I knew what was going to happen next. She didn't feel like she belonged in the space. So she tried to isolate herself further by offering to just wait until a new rack opened up. There was some more discomfort with if she could lift the bar or not, because she didn't know how much it weighed.

"Come on. I'll teach you. I can tell you're definitely strong enough to lift 45lbs. You'll be surprised at how powerful you can become"

She agreed and she stated that she was an APK major so she should learn how to do this. Which was cool, and I let her know that I did that in undergrad. Which leads the conversation about what I'm doing now, med school. Sure enough, she was taking MCAT in 3 days. Yeah. That's a lot for the mind and enough pressure to make you carry insecurity into every situation. Could or could not be the case today, but you've got to give people the benefit of the doubt.

So I spent a little longer at the gym, and went through my favorite leg exercises with her. Taught her about strong lifts 5x5 and let her know she could always seek me out if she saw me at the gym. And this woman was so excited her eyes were just completely lit up. She had some friends come by and told them I was her personal trainer. Which made it my turn to get embarrassed and down play myself. Then she follows it up by telling them I had her major, I'm a doctor, and her inspiration for the evening. Woah. That's a lot. Hey, med student, not doctor. Looks like it's time to start my set.

It's eye opening to step outside of the medical hierarchy where you are an annoying time sink, and have pre-meds look at you like you're some sort of goddess. The role model living. 5 or 6 years ago I was in her spot, putting people on pedestals, rubbing my own face in the dirt, and living on such high alert and suffocating self doubt that I couldn't write my personal statement without freezing. When I had to force it done, I got blasted drunk, and went into a hysterical fit of crying and typing at the same time. Oh yeah. I was a mess.

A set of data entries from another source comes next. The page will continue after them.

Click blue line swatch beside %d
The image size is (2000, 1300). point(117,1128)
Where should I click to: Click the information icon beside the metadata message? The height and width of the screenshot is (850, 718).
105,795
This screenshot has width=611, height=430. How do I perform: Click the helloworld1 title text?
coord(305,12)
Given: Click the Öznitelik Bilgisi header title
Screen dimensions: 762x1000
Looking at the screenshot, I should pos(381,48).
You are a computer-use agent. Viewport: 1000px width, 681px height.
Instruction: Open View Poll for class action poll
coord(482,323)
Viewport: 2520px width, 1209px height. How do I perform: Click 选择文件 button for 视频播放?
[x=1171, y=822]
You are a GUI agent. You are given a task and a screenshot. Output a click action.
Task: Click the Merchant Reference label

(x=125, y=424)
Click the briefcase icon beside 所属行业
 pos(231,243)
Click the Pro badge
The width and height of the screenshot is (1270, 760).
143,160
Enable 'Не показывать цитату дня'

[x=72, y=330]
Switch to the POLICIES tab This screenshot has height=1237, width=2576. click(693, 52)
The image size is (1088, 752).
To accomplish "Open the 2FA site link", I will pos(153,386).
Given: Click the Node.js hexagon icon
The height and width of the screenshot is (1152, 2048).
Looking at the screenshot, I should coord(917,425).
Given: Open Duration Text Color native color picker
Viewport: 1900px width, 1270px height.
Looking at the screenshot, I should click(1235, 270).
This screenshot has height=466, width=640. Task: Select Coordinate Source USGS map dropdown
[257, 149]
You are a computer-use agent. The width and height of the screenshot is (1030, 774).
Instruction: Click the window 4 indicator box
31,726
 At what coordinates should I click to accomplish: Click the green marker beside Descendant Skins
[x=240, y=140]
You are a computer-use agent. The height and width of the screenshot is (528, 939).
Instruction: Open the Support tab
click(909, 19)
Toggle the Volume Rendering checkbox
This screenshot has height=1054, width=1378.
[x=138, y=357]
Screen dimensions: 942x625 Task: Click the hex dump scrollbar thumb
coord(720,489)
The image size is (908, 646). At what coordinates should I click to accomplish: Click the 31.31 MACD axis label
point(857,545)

But I'm here now! Clearly life moves on.

And she'll do great. She's pulling 36's on her practice tests and her applications are only waiting on this one score.

It was good to have that perspective of how far I've come. Because I still freeze up and get nervous when I think about this up and coming match process. Same crap, maybe I'm just a little too burnt out now to get as intense about it. Or this is some form of maturity. Who knows.